GIVEN INFORMATION:
=== Section Start ===

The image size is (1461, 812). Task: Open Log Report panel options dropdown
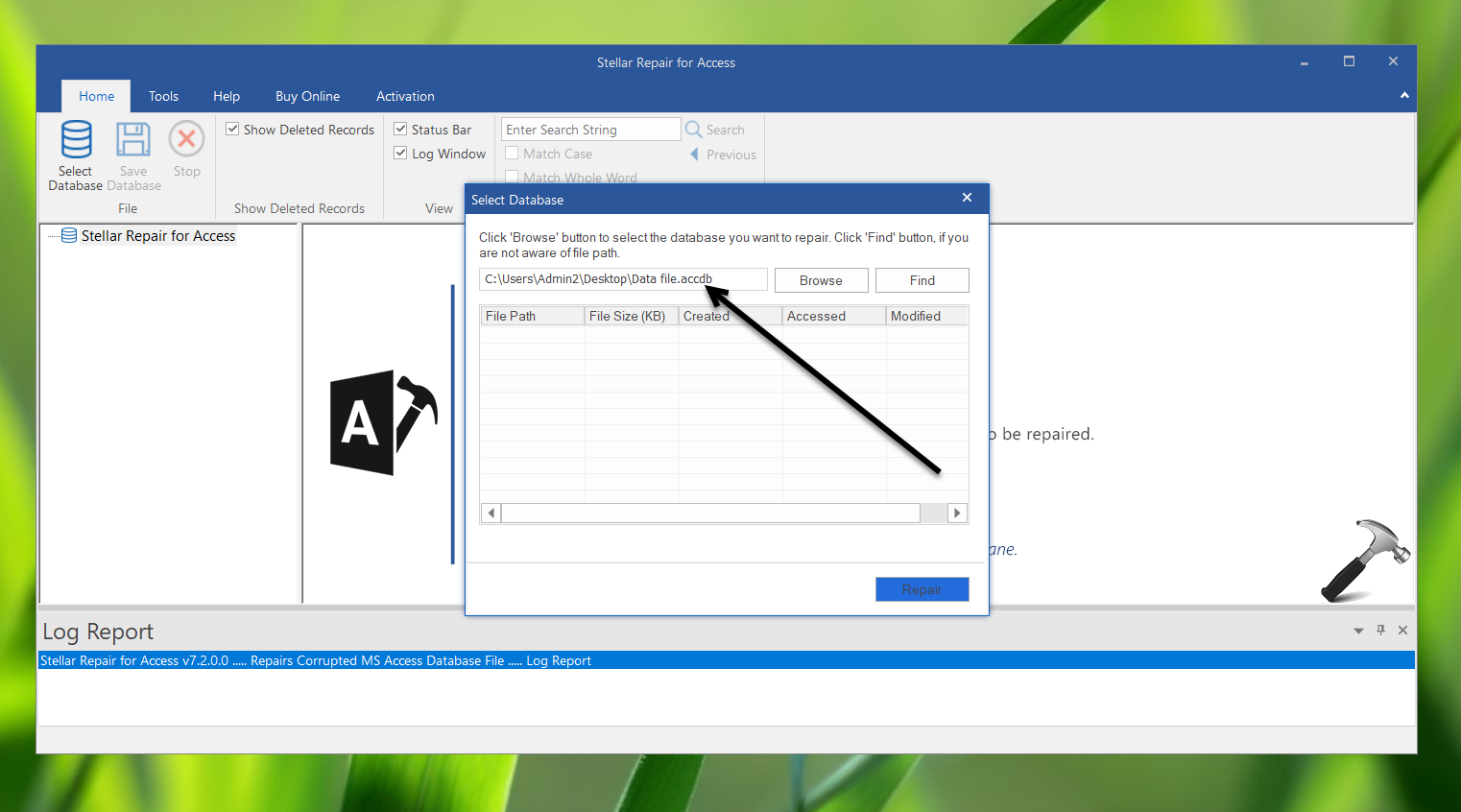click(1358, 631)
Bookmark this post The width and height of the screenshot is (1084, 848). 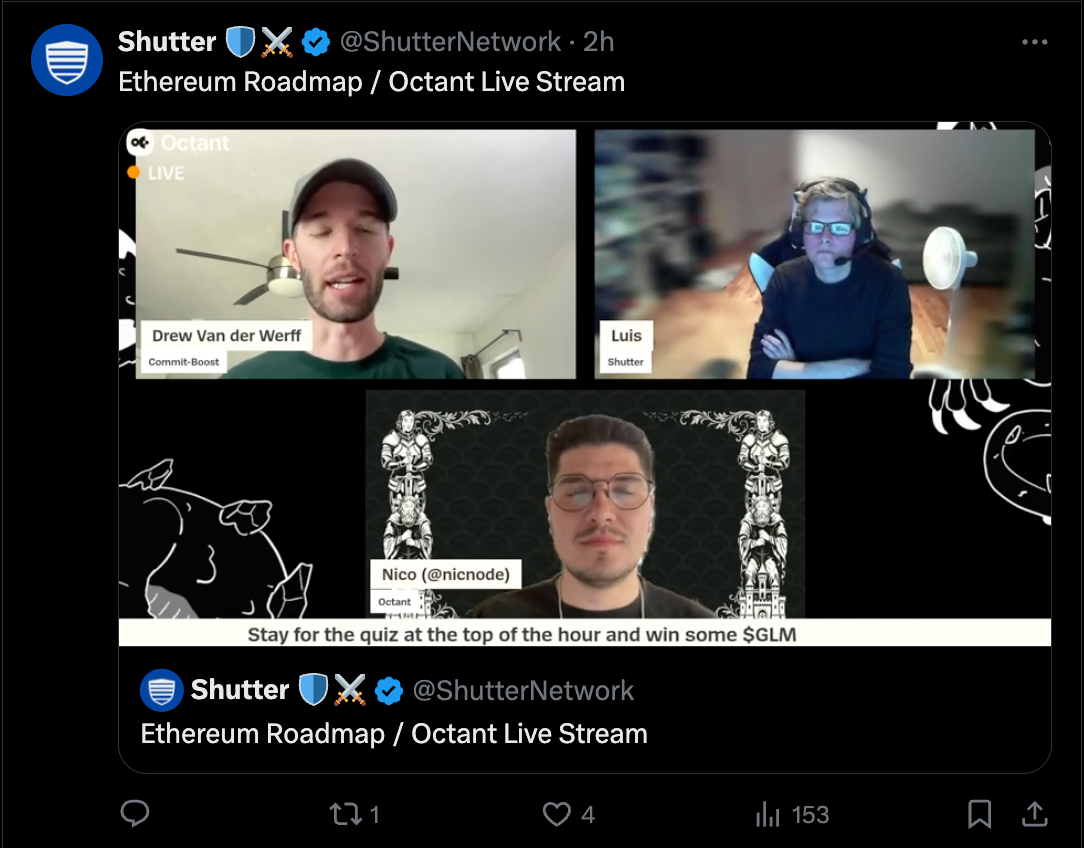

=== Section End ===
=== Section Start ===

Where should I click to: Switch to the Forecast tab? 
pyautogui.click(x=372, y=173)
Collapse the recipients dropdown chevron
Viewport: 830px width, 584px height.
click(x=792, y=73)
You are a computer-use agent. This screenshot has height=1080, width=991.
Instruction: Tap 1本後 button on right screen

=== Section End ===

TASK INSTRUCTIONS: All lines in the listing above between the line with "Where should I" and the line with "Instruction: Tap 1本後 button on right screen", inclusive, should be set down exactly, and no line outside that range.

SOLUTION FOR THIS EXERCISE:
Where should I click to: Switch to the Forecast tab? 
pyautogui.click(x=372, y=173)
Collapse the recipients dropdown chevron
Viewport: 830px width, 584px height.
click(x=792, y=73)
You are a computer-use agent. This screenshot has height=1080, width=991.
Instruction: Tap 1本後 button on right screen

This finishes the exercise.